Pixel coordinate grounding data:
┄┄┄┄┄┄┄┄┄┄┄┄┄┄┄┄┄┄┄┄
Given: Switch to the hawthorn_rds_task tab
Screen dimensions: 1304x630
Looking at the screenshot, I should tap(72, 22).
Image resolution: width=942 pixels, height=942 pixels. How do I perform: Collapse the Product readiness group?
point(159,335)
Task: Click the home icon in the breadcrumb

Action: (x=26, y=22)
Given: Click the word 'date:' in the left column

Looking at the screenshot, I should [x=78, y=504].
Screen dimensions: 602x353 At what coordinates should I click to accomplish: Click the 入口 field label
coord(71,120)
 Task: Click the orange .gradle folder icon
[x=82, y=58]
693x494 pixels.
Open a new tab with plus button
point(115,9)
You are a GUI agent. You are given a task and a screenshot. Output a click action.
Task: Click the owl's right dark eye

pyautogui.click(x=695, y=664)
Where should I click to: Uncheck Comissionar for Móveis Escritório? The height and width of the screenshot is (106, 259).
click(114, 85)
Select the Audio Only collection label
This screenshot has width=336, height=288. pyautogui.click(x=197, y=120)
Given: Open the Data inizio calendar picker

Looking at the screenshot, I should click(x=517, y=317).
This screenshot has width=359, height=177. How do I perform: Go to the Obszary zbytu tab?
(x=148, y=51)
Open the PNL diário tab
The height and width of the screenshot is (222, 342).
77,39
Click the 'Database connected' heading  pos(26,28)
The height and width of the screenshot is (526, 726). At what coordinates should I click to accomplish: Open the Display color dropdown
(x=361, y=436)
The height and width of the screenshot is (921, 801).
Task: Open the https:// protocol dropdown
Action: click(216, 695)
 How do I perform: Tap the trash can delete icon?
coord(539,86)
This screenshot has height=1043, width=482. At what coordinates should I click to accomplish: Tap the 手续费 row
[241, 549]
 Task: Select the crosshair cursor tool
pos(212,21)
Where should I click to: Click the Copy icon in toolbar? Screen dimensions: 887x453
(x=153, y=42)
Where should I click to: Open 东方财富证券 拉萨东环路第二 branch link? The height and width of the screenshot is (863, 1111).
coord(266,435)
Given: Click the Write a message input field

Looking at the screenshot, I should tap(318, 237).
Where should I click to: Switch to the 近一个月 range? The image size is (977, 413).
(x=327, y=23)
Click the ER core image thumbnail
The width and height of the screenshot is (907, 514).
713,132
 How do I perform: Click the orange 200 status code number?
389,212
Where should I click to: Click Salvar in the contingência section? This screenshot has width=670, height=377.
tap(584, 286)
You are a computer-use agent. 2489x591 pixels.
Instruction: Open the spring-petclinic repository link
┄┄┄┄┄┄┄┄┄┄┄┄┄┄┄┄┄┄┄┄
** YOUR ASSIGNMENT **
A faithful retyping of every entry above is the task.

** FINAL ANSWER **
Given: Switch to the hawthorn_rds_task tab
Screen dimensions: 1304x630
Looking at the screenshot, I should tap(72, 22).
Image resolution: width=942 pixels, height=942 pixels. How do I perform: Collapse the Product readiness group?
point(159,335)
Task: Click the home icon in the breadcrumb

Action: (x=26, y=22)
Given: Click the word 'date:' in the left column

Looking at the screenshot, I should [x=78, y=504].
Screen dimensions: 602x353 At what coordinates should I click to accomplish: Click the 入口 field label
coord(71,120)
 Task: Click the orange .gradle folder icon
[x=82, y=58]
693x494 pixels.
Open a new tab with plus button
point(115,9)
You are a GUI agent. You are given a task and a screenshot. Output a click action.
Task: Click the owl's right dark eye

pyautogui.click(x=695, y=664)
Where should I click to: Uncheck Comissionar for Móveis Escritório? The height and width of the screenshot is (106, 259).
click(114, 85)
Select the Audio Only collection label
This screenshot has width=336, height=288. pyautogui.click(x=197, y=120)
Given: Open the Data inizio calendar picker

Looking at the screenshot, I should click(x=517, y=317).
This screenshot has width=359, height=177. How do I perform: Go to the Obszary zbytu tab?
(x=148, y=51)
Open the PNL diário tab
The height and width of the screenshot is (222, 342).
77,39
Click the 'Database connected' heading  pos(26,28)
The height and width of the screenshot is (526, 726). At what coordinates should I click to accomplish: Open the Display color dropdown
(x=361, y=436)
The height and width of the screenshot is (921, 801).
Task: Open the https:// protocol dropdown
Action: click(216, 695)
 How do I perform: Tap the trash can delete icon?
coord(539,86)
This screenshot has height=1043, width=482. At what coordinates should I click to accomplish: Tap the 手续费 row
[241, 549]
 Task: Select the crosshair cursor tool
pos(212,21)
Where should I click to: Click the Copy icon in toolbar? Screen dimensions: 887x453
(x=153, y=42)
Where should I click to: Open 东方财富证券 拉萨东环路第二 branch link? The height and width of the screenshot is (863, 1111).
coord(266,435)
Given: Click the Write a message input field

Looking at the screenshot, I should tap(318, 237).
Where should I click to: Switch to the 近一个月 range? The image size is (977, 413).
(x=327, y=23)
Click the ER core image thumbnail
The width and height of the screenshot is (907, 514).
713,132
 How do I perform: Click the orange 200 status code number?
389,212
Where should I click to: Click Salvar in the contingência section? This screenshot has width=670, height=377.
tap(584, 286)
You are a computer-use agent. 2489x591 pixels.
Instruction: Open the spring-petclinic repository link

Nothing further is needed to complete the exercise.